## 提示された文章

::::::::::

たけたろうさんのインスタグラム(@taketaroutime)から

 今の日本は、男性が美容に気を使い、さらにはメイクをするということを自然に受け入れる社会とは言えず、「女性らしさ」「男性らしさ」という偏見が自由なファッション、メイクを楽しむことを阻む。たけたろうさんも例外ではなかった。
 「自分もやっぱりメイクをすることに抵抗がないわけでもなかったです。でもりゅうちぇるさんやぺえさんがメディアに出始めたときに、そういう人もいるし自分がメイクしたって別に気にしなくてもいいと思えました。男性がメイクすることが良いと言い切れるわけではないですけど、メイクをすることが悪いことではないというのが伝わればいいなというのはありますね」
インフルエンサーとして、性別に捉われず好きなスタイルを楽しむ姿をメディアやSNSに公開している人たちの登場は、たけたろうさんにとって、自分がしたいファッションやメイクを楽しむことは間違ったことではないと確認し、新たな可能性を与えられた瞬間だったのだ。

::::::::::

## 入力データ
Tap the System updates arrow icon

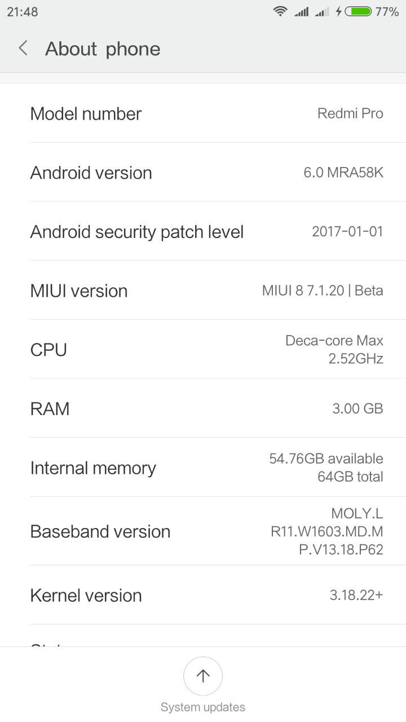(x=203, y=676)
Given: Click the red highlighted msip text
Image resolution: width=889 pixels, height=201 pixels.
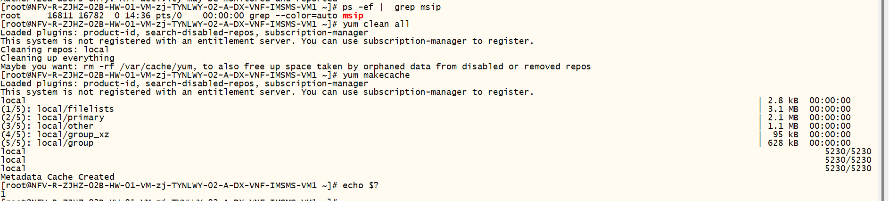Looking at the screenshot, I should (353, 16).

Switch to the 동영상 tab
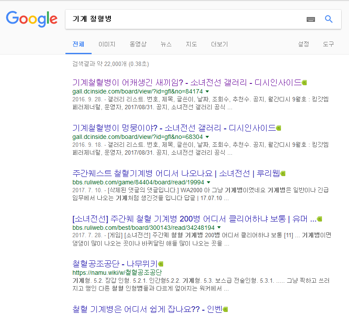point(138,44)
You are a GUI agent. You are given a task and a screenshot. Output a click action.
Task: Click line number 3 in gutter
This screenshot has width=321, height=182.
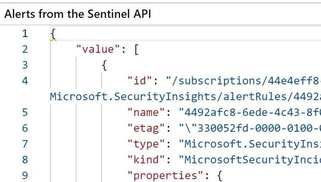click(25, 65)
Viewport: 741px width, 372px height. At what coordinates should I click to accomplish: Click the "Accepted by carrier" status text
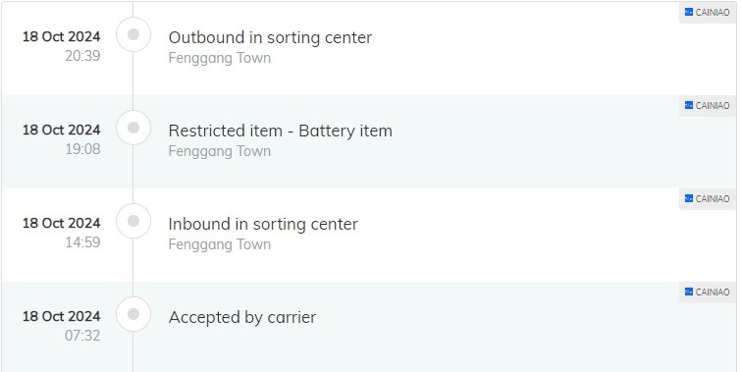(x=242, y=317)
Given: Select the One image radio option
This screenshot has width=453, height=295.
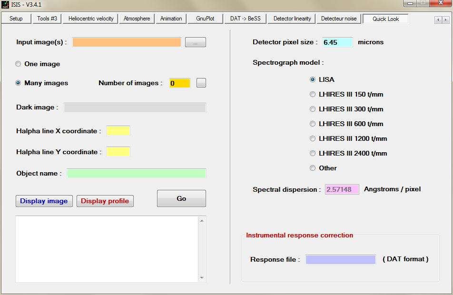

::::::::::

## 取り組む課題
(1) エントリの先頭から「click(25, 65)」を含む行までの範囲を、空行を除いて、「番号」と「行」の2列からなるMarkdown表として示してもらえますか？画像は表に入れないでください。
(2) 男性のメイクについての文章を、最後の文の後から先へ書き進めてもらえますか？
男性のメイクについての文章とエントリは、互いに独立した別々の資料です。

## 記述による解答
(1)
| 番号 | 行 |
|---|---|
| 1 | Tap the System updates arrow icon |
| 2 | (x=203, y=676) |
| 3 | Given: Click the red highlighted msip text |
| 4 | Image resolution: width=889 pixels, height=201 pixels. |
| 5 | Looking at the screenshot, I should (353, 16). |
| 6 | Switch to the 동영상 tab |
| 7 | point(138,44) |
| 8 | You are a GUI agent. You are given a task and a screenshot. Output a click action. |
| 9 | Task: Click line number 3 in gutter |
| 10 | This screenshot has width=321, height=182. |
| 11 | click(25, 65) |

(2)
自分が一番自分を「かわいい」と思ってあげなきゃ

 「やっぱり根本は『かわいい』を追求したいということですね。ここでの『かわいい』っていうのは他人からの評価じゃなくて、自分で『かわいい』と思うかどうかなんです」
 メイクをするうえで大切にしていることについて、たけたろうさんはこう強調する。
 「僕はメイクした自分もかわいいと思いますけど、すっぴんはすっぴんで『かわいい』と思っています。自分がやっぱり自分の事を一番『かわいい』と思ってあげられないとだめだと思います。自己肯定感をあげていくことはすごく大切ですし、そのことを意識するように気を付けています」
 周囲を気にするのではなく自分自身が自分を「かわいい」と思うこと、メイクやファッションだけでなくありのままの自分も「かわいい」と思うことは、自分を大切にするということであり、まさに自分らしく生きるということだと強く訴える。

取材に応じるたけたろうさん(2021年5月26日午後6時ごろ、zoom画面)宮瀬柊子撮影

見られたい自分に変わりたい

 たけたろうさんが堂々と自分のなりたい姿を公開するに至るまで、どのような経緯があったのか。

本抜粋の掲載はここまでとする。